Baseando-se em visitas de investigação realizadas em 2015, o relatório Human rights under fire: attacks andviolations in Cameroon’s struggle with Boko Haram documenta como o Boko Haram matou ao menos 380 civis desde janeiro de 2014.

Em sua resposta, as forças de segurança camaronesas invadiram povoados, destruindo residências, matando civis e detendo mais de 1.000 suspeito, algumas de apenas cinco anos de idade. Não foram investigados de forma efetiva incidentes graves, entre eles um no qual pelo menos 25 pessoas morreram sob custódia. Mais de 130 pessoas continuam desaparecidas.

“À medida que o Boko Haram levou sua violência a Camarões, a população civil está cada vez mais na linha de fogo. Com os homicídios indiscriminados, a destruição de bens civis, o sequestro de pessoas e o uso de meninos e meninas como agressores suicidas, o Boko Haram cometeu crimes de guerra e causou medo e sofrimento indescritíveis à população civil”, afirmou Alioune Tine, diretor da Anistia Internacional para a África Ocidental e Central.

“Ao mesmo tempo, apesar de ter proporcionado uma proteção muito necessária à população civil, a resposta das forças de segurança camaronesa também esteve envolvida em graves violações de direitos humanos. As forças de segurança de Camarões causaram a morte de civis mediante homicídios ilegítimos ou uso excessivo da força. Pessoas foram detidas arbitrariamente e muitas delas foram reclusas em condições desumanas, o que provocou dezenas de mortes.”

Crimes de guerra cometidos pelo Boko Haram

Desde meados de 2014, os combatentes do Boko Haram atacaram dezenas de cidades e povoados na região mais setentrional de Camarões, onde mataram e sequestram civis, incendiaram centenas de casas e saquearam gado e outras propriedades.

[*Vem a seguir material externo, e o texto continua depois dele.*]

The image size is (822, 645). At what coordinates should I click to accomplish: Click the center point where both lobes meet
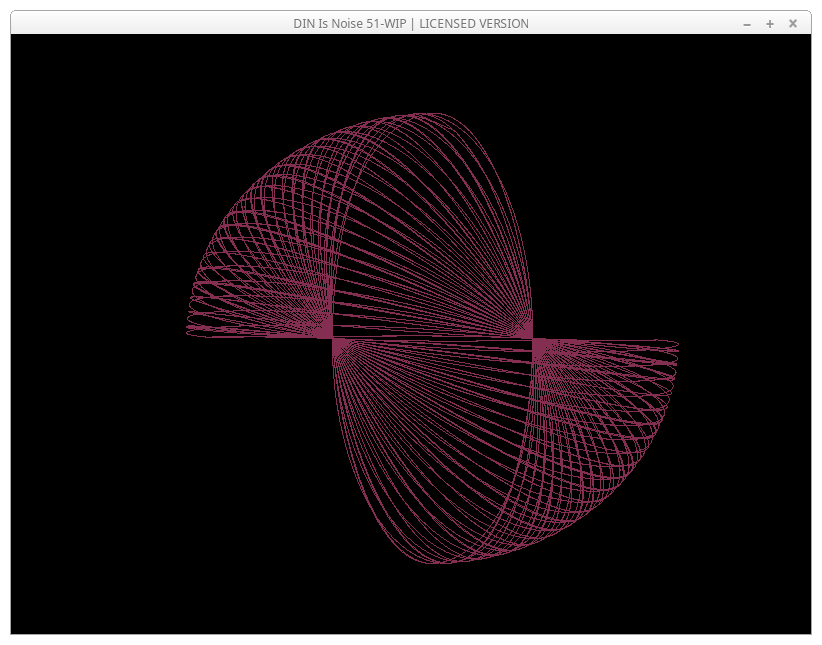pos(432,339)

Em uma reunião realizada em 15 de outubro de 2014, combatentes do Boko Haram mataram a tiros ou degolaram pelo menos 30 pessoas na cidade fronteiriça de Amchide. Uma testemunha ocular contou à Anistia Internacional: “Vi combatentes do Boko Haram degolarem brutalmente pelo menos dois vizinhos meus”.

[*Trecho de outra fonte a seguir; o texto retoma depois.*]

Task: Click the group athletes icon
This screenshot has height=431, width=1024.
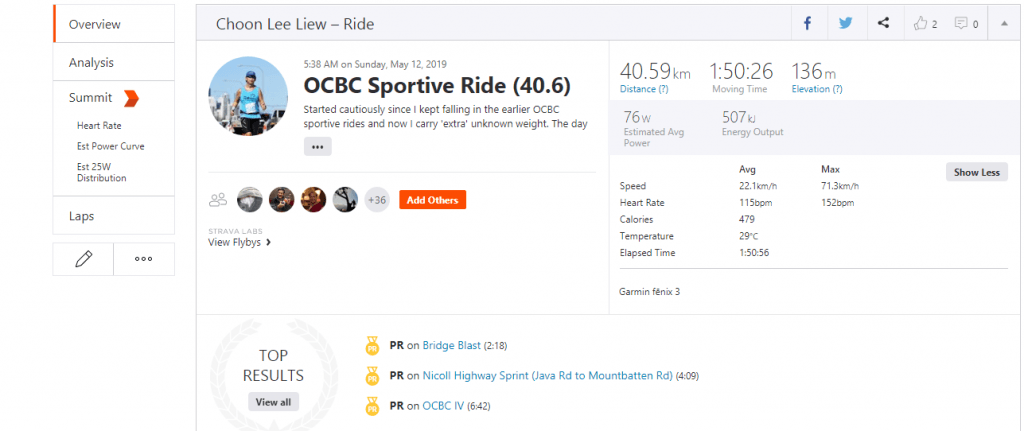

Em 17 de abril de 2015, mas de 100 combatentes do Boko Haram tomaram de assalto a cidade de Bia e mataram 16 civis, entre eles dois menores de idade.

Uma testemunha relatou à Anistia Internacional como os insurgentes colocaram fogo em mais de 150 casas: “Em um bairro atrás do ouro, mataram as pessoas e incendiaram tudo”.

Desde julho de 2015, uma série de atentados suicidas com bomba, nos quais foram utilizadas meninas de apenas 13 anos, cobraram mais de 70 vidas. Um total de 13 civis morreu e mais de 100 ficou ferido em três ataques suicidas à bomba perpetrados em Maroua nos dias 22 e 23 de julho de 2015.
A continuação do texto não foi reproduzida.